→ Da fare:
**a)** Nel testo su Giorgio Ferrari, chi suona il violino nell'esecuzione del Concerto per violino e orchestra?
**b)** Elenca tutti i movimenti del Concerto per violino e orchestra riportati nel testo su Giorgio Ferrari.
**c)** Fornisci il seguito del testo su Giorgio Ferrari, a partire dall'ultima frase riportata.

Giorgio Ferrari (24 dicembre 1925 - 2010): Concerto per violino e orchestra (1966). Riccardo Brengola, violino; Orchestra Sinfonica della RSR di Ginevra diretta dall’autore.
- Andante molto moderato
- Mosso [8:36]
- Adagio [16:52]
- Presto [24:46]
L’approfondimento
di Pierfrancesco Di Vanni
Ricordo di Giorgio Ferrari
Giorgio Ferrari è stato una figura centrale nel panorama musicale italiano del Novecento, distinguendosi non solo come compositore dotato di originalità, ma anche come influente direttore didattico e organizzatore culturale, contribuendo attivamente alla vita musicale, in particolare tra Torino e Genova.

→ Blocco dati:
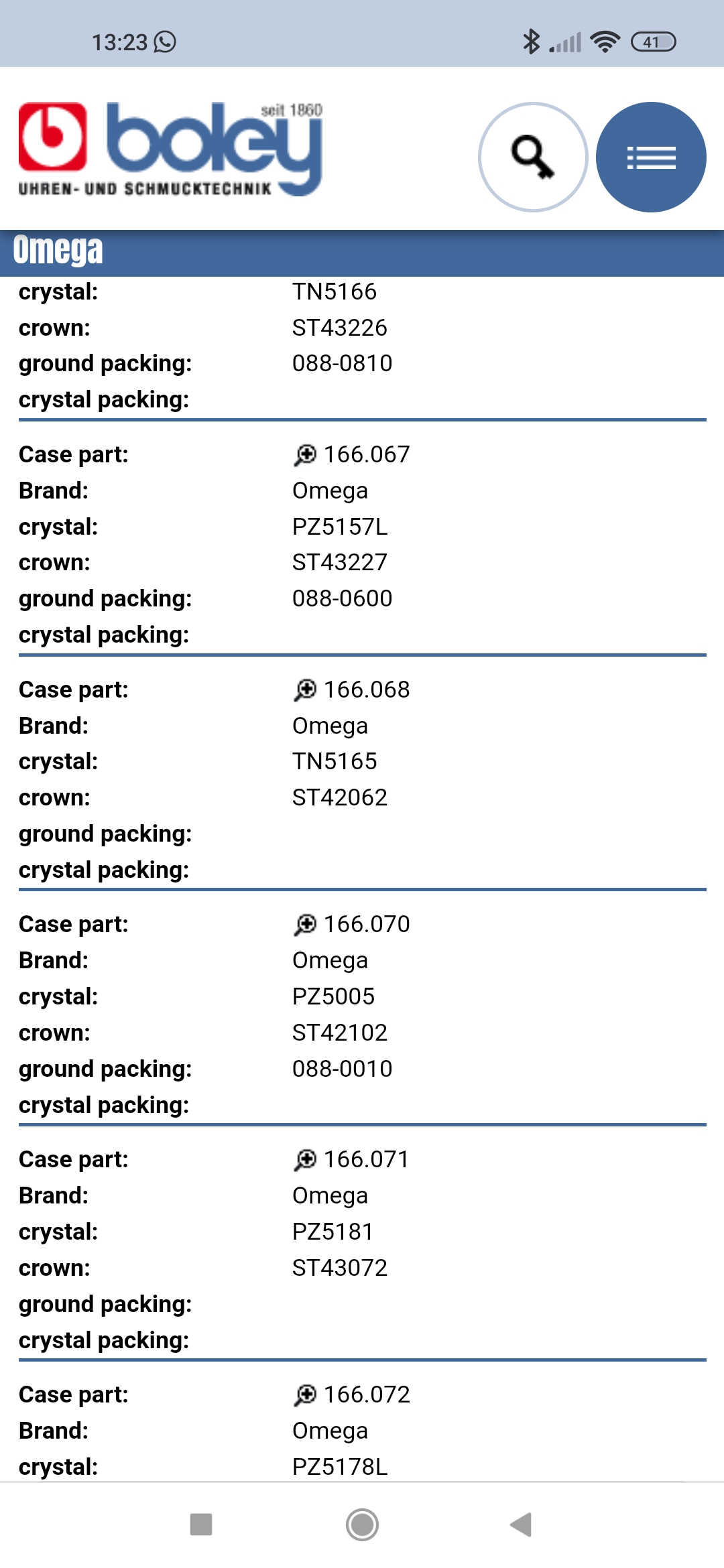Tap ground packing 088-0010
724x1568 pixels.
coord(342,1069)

→ Risposte agli esercizi:
**a)** Riccardo Brengola.

**b)** Andante molto moderato; Mosso; Adagio; Presto.

**c)**
La formazione e l’affermazione come compositore indipendente
Ferrari compì gli studi a Torino, dimostrando una notevole versatilità intellettuale e artistica: conseguì la laurea in giurisprudenza e ottenne i diplomi in violino e composizione, studiando con i maestri Bellardi e Maghini. Perfezionò la preparazione seguendo anche le lezioni di direzione d’orchestra tenute da Carlo Zecchi presso l’Accademia Chigiana di Siena. Dopo un iniziale periodo dedicato all’attività di violinista, si concentrò sulla composizione. La sua opera si affermò internazionalmente già all’inizio degli anni sessanta, grazie a un linguaggio caratterizzato da originalità e libertà espressiva, tanto da essere indicato dalla critica come uno dei più interessanti compositori indipendenti della sua generazione. I suoi successi internazionali includono il Premio Serate musicali fiorentine, il premio della critica al Concorso di Divonne-les-Bains (Parigi), il primo premio al Concorso «Regina Maria José» a Ginevra e il primo premio al Concorso per quartetto d’archi di Liegi.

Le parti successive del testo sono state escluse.